Giant dairy co-operative Fonterra is aiming for a shareholders' meeting on February 19 to approve a windfall payment of $3.2 billion from sale of its Mainland Group assets.

And in an update to the NZX on Thursday, Fonterra reported a slight dip in first quarter earnings, but said the year is off to a "solid start" and the co-op is maintaining its full year earnings range for continuing operations of 45-65 cents per share.

Last week Fonterra cut its forecast milk price for farmer shareholders for the current season to $9.50 from $10 after continuing falls in global dairy prices and rises in production.

At $9.50 per kilogram of milk solids, the farmgate milk price would still be a strong one, but would be below the record $10.16 price paid for the 2024-25 season.

Fonterra said some of the regulatory approvals required for the sale of Mainland Group to French company Lactalis have been obtained, including approval from the Overseas Investment Office in New Zealand which Lactalis confirmed they have received this week. Other regulatory approvals are still pending.
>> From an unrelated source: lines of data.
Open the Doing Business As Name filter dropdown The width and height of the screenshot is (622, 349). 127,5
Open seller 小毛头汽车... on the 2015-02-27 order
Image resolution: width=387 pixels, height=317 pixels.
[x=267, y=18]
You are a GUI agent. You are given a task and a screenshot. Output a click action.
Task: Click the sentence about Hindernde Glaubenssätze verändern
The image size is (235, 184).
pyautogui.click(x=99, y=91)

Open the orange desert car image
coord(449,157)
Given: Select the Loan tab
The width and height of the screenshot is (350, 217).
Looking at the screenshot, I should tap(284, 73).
"Subject to these steps being achieved, Fonterra continues to expect the transaction to complete in the first half of the 2026 calendar year," Fonterra chief executive Miles Hurrell said.
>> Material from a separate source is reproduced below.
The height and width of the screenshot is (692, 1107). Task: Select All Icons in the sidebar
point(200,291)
"As previously shared, Fonterra is targeting a tax-free capital return of $2 per share to shareholders and unit holders, equivalent to around $3.2 billion, once the sale is complete."

Fonterra expects that the shareholder vote on the capital return will occur on 19 February 2026 and the notice of meeting to be issued by the end of January 2026.

"Holding the shareholder vote early in 2026 will enable the Co-op to return capital to shareholders and unit holders as soon as possible after the transaction is complete. If the capital return is approved by shareholders, Fonterra will then seek final Court approval to undertake the return of capital subject to the sale completing."

Hurrell said the co-op's total group profit after tax for Q1 is $278 million, up $15 million, and is equivalent to 17c per share.

"When excluding the costs associated with the consumer [Mainland] divestment, Fonterra’s normalised earnings per share are 18c, up slightly on last year.

"Continuing operations delivered a profit after tax of $158 million, equivalent to 9c per share, slightly down on the same period last year reflecting differences in sales phasing."

Hurrell said Fonterra was "firmly focused" on lifting earnings back to FY25 levels by FY28, offsetting the impact of the divestment of Mainland Group.

"To support this goal, we are progressing with plans to invest up to $1 billion over the next three to four years in projects to generate further value and drive operational efficiencies."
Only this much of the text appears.